Corporate Governance

The Group believes that it wants to become a corporate group that continues to support the intellectual activities of customers through our products and services, expressing this as "KOKUYO aims to be a Life & Work Style Company that contributes to society by realizing an 'improvement in the Quality of Life' of customers to enhance the way they work, learn, and live, by providing value that enhance their creativity through our products and services." The Group believes that the securing management efficiency, transparency, and fairness are important elements in order to realize the continuous and long-term increase in corporate value. We will engage in efforts to continuously enhance these elements in constructing and operating our management system.

Corporate Governance System

The KOKUYO Group is a company that has the Board of Auditors. We have created a corporate governance system that consists of the Board of Directors that supervises the execution of business, and the Board of Auditors that, as an entity independent of the Board of Directors, audits the duties executed by the directors. We strive to build corporate governance that is worthy of our shareholders' trust. To realize this goal, we work to enhance our supervisory function, clarify the responsibilities of management at all levels, and heighten the objectivity and transparency of business administration.

1. Entities Related to the Board of Directors and Execution of Business

KOKUYO Group's Board of Directors is comprised of a total of eight members, three of which are outside directors. As part of a system that is able to respond promptly to changes in the business environment, directors are appointed for a term of one year.
KOKUYO Group has separated its supervisory and executive functions and, in order to promote faster decision-making and streamlined business execution, adopted a corporate officer system. The Board of Directors, which assumes a supervisory function, makes crucial decisions on such matters as group-wide management policies and various business plans.
Also, as an entity responsible for business execution, it runs the Headquarters Management Board.
This board is comprised of Group Headquarters Operating Officers, the head of which is the President and CEO, and its main functions are to deliberate and make decisions on issues related to the Group Headquarters.
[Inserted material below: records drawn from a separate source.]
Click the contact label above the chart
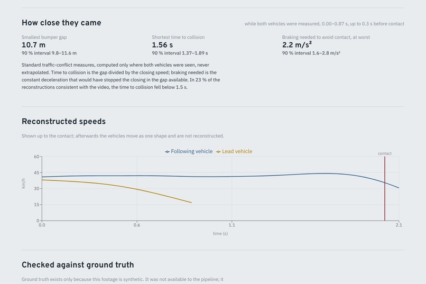The width and height of the screenshot is (426, 284). pos(385,153)
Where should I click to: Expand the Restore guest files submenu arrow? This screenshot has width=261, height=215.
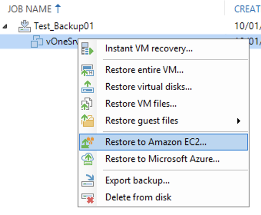coord(238,121)
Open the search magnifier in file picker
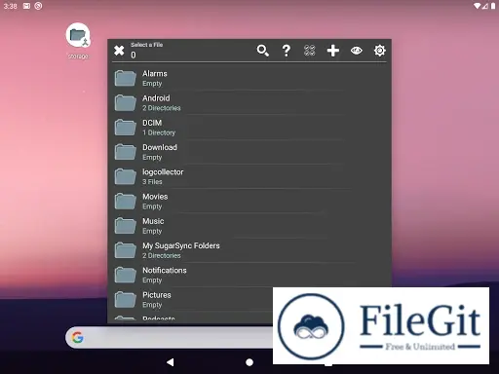This screenshot has height=374, width=499. coord(262,51)
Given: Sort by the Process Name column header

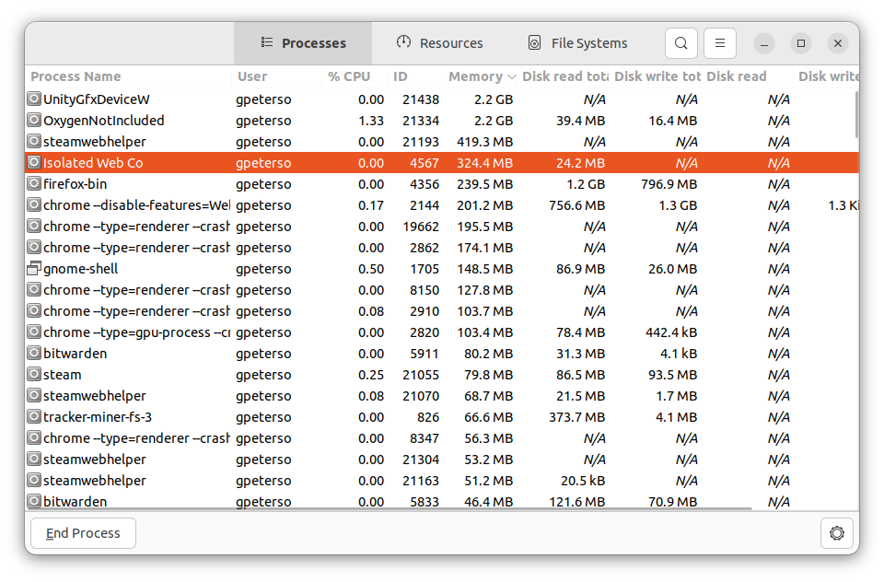Looking at the screenshot, I should pyautogui.click(x=76, y=76).
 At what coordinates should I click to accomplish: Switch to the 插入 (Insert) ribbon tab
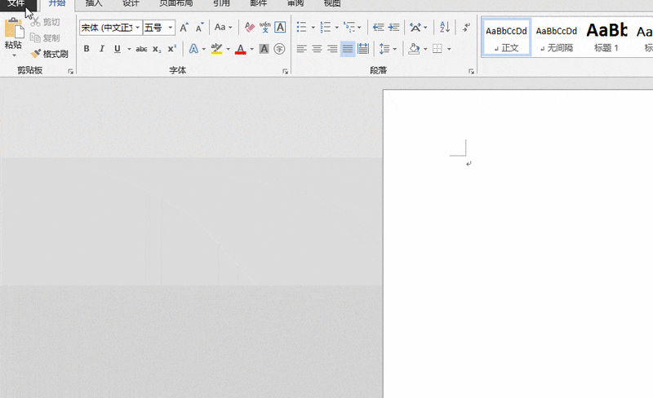pyautogui.click(x=94, y=3)
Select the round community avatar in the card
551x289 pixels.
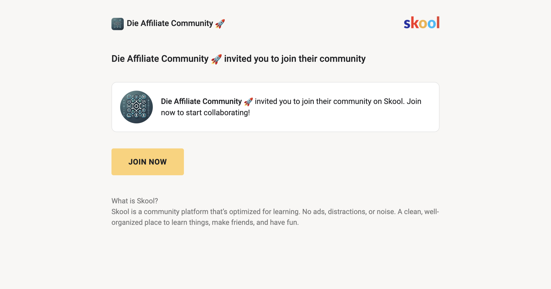point(136,107)
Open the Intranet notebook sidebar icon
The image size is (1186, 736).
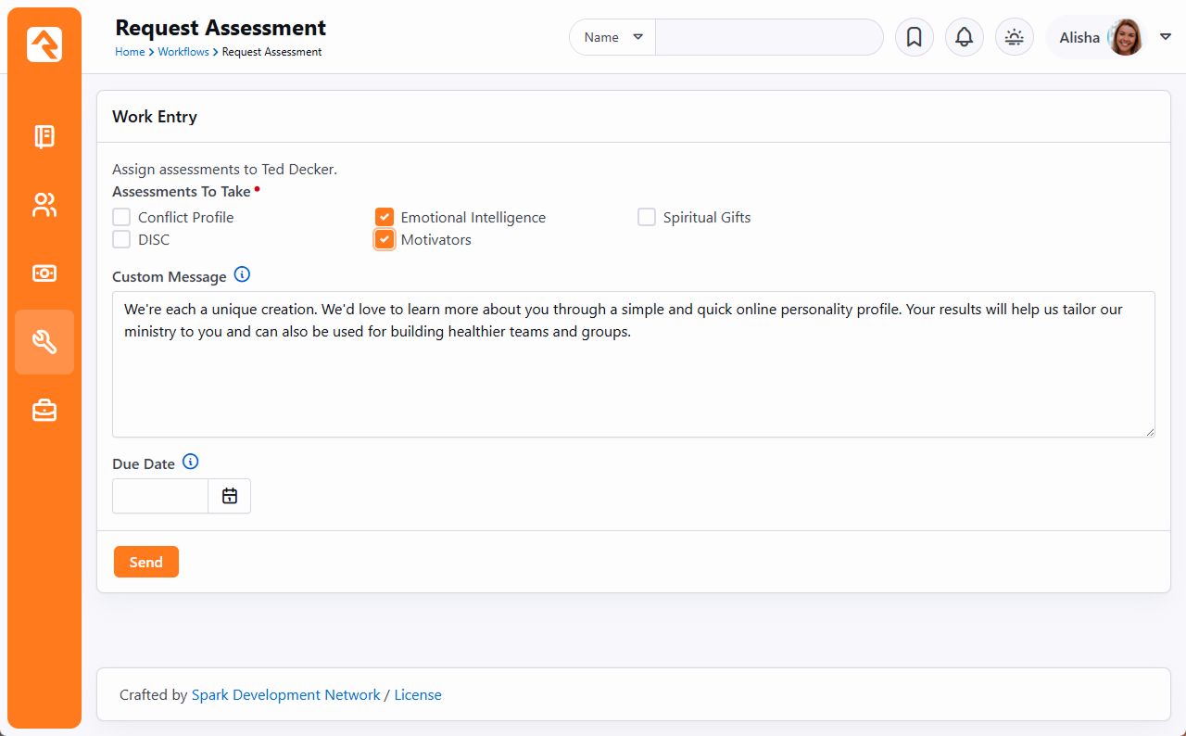click(44, 137)
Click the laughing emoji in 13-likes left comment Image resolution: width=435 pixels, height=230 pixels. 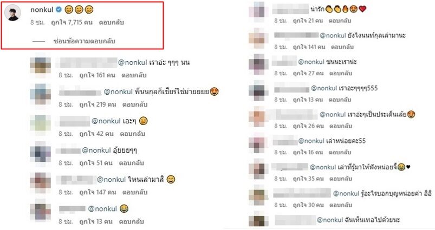124,209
2. Advisory Body for the Board of Directors

As an advisory body for our Board of Directors, we have in place a Nominating and Compensation Committee, majority of which consists of external members or directors.
The Nominating and Compensation Committee reviews, appoints, and dismisses candidates for director, auditor, and operating officer (hereinafter collectively referred to as "officers"). It also deliberates on compensation plans, evaluates individual officers, and verifies remunerations, and offers reports and recommendations regarding such matters to the Board of Directors.

3. Board of Auditors

KOKUYO Group's Board of Auditors is comprised of one full-time outside auditor and three outside statutory auditors who possess a wealth of knowledge and experiences in a wide range of fields.
The auditors attend the Board of Directors and other important meetings to audit the legality of the duties executed by the directors.
Moreover, to ensure the effectiveness of audits, the auditors exchange opinions regularly with personnel in charge of various duties and functions, as well as have in place a system for working closely with the Internal Audit Division and the auditors of the main subsidiary companies.

4. Internal Audit Division

We have established an Internal Audit Division for our internal audit system, and the Company and its affiliated companies are subject to audits At the Headquarters Management Board, audit reports are made directly to the President and executive officers, and activities reports are also made to the Board of Directors as appropriate.
The persons in charge of internal audits, the auditors, and the corporate auditors hold meetings on a regular basis, exchange opinions and information, and strengthen mutual collaboration. The full-time auditors are also present for the audit reports that are made at the Headquarters Management Board. In addition, auditors also conduct exchanges of opinions and information on a regular basis with the auditors of Group consolidated subsidiaries.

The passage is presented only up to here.